Sometimes it’s important to dream a little.  Not only can it keep us motivated in the midst of slogging through debt repayment or through school or through a period of job-hunting, but it can also tell us a lot about ourselves.  Haven’t we all wagged our heads slowly when we hear of some lottery winner who completely destroys her life because she goes crazy after winning so much money?

Well, how do we know that wouldn’t happen to us?

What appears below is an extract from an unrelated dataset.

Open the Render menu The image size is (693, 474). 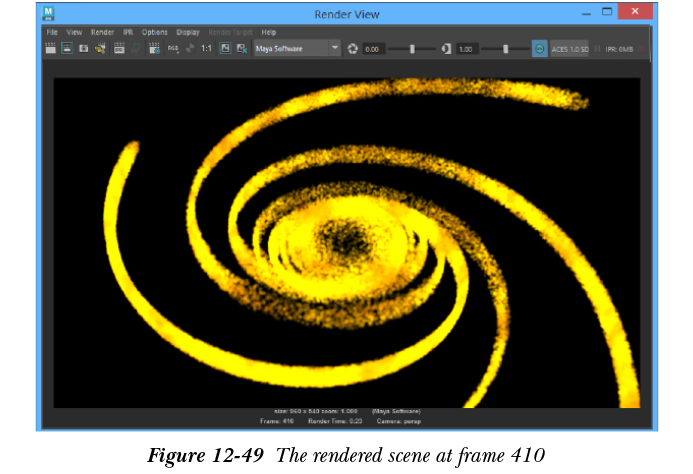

So one day I thought I would do a little “thought experiment” and imagine if Deb and I woke up with $1 million.  What would we do with all that cash?  We had a fun little discussion dreaming about this and these are our answers.*

The 5 Things We Would Do and Why

  1. Give 25% Away (-$250,000) – We would hold to our commitment of giving 20% of any income to church and charity.  And increase it by 5%.  We wouldn’t stop to negotiate or to rationalize with ourselves, because this is an incredible workout for our generosity muscle.  We need this training because if we’re not willing to give $250,000 out of $1 Million, we’re not going to be hardcore enough to give $2.5 Million if we had $10 Million.  Besides, it’ll be totally amazing to be able to give away a quarter of a million dollars!
  2. Pay Off The House (-$45,000) – As we mentioned in our post commemorating our 1-year homeownership anniversary, we are about one year away from paying off our home mortgage.  This may not be the highest yielding investment opportunity, but we value the peace of mind of being completely out of debt and also the significant decrease in our monthly expenses.  (If we had any other types of debt, paying them off would fall right into this step as well.)
  3. Max Out Our Roth IRAs (-$11,000) – We actually wouldn’t qualify for Roth IRA contributions if we got $1 million because we would be above the max allowable income level, but this is where we would park the cash if we could.  Roth IRAs grow tax-free, which is a huge savings if the account grows significantly over the next few decades.  We would put the cash into a Traditional IRA as a secondary option to at least defer taxes to a later date, or switch to a Roth down the road.
  4. Replace Gas-Guzzler With a Used Electric Vehicle (-$20,000) – One of the most non-crumb-saving aspects of our lives right now is the vehicle that we drive: A thirsty Honda Accord V6 that averages 22-23 mpg.  I know.  It’s downright pathetic.  To remedy our hypocritical ways, we would invest in an electrified vehicle of some sort.  Since we’ll still only have one car, we won’t be able to get by with a limited range EV like the Honda Fit EV or Nissan Leaf, nor would we be able to justify the high price of a Tesla Model S (Alas! Can’t escape my own frugal logic, even in my dreams), so we’ll be looking at a plug-in hybrid vehicle like a Honda Accord Hybrid Plug-in or Toyota Prius Plug-in.  (Of course, we’ll buy used.)  By my rough estimates, this would save us at least $1000 in gas a year.  Also, because our solar panels generate surplus power, by employing proper route planning and recharging, it’s conceivable that we could practically drive for free.  (With clean, renewable energy to boot!)
  5. Invest for Passive Income (-$674,000) – All the remaining money would be invested for passive income.  This would be in a diversified portfolio consisting mostly of index funds, real estate, and peer-to-peer lending.  Assuming a healthy rate of growth and using the safe withdrawal rate of 4%, this principal would throw off nearly $27,000 annually for us to live on.  This is more than our current level of annual spending, so we would essentially be able to retire.  But we wouldn’t retire in the traditional sense of the term.  We’d just utilize that freedom of not being dependent on the paycheck to make our lives more beneficial to the world.  Deb could stay home and raise kids if/when we have any–or we BOTH could!  We could volunteer our time for the causes that we believe in, without the need to get paid.  Or we could just give even more money away to worthy causes.  The point is, instead of stuff that decreases in value, this windfall would buy us freedom to do what we feel is most valuable.

How About You?

I know that at one point earlier in my life, I probably would have blown the entire million dollars on consumable stuff that would have been a complete waste.  (Fancy cars! Shiny gadgets! Expensive trips!)  Now, I find so much more satisfaction in saving the money, putting it to work, and creating a future of freedom to pursue what’s most important in life.  In other words, the $1 million wouldn’t change our course much other than pushing us faster toward the direction where we’re headed already.

What about you?  Try thinking it through, writing it out, and discussing with your spouse what YOU would do if you woke up with $1 million.  Taking the time to dream a little may show you a great deal about yourself.  (You may discover yourself to be just as nutso as the lotto winner who went cuckoo, in which case you should seek help.)  It can help crystalize your priorities, paving the way for a clearer game plan to attain your dreams.

So what would YOU do if you had $1 million?

*We’re assuming this is $1 million post-taxes.  Not realistic, I know.  Don’t get on my case for DREAMING, all right?!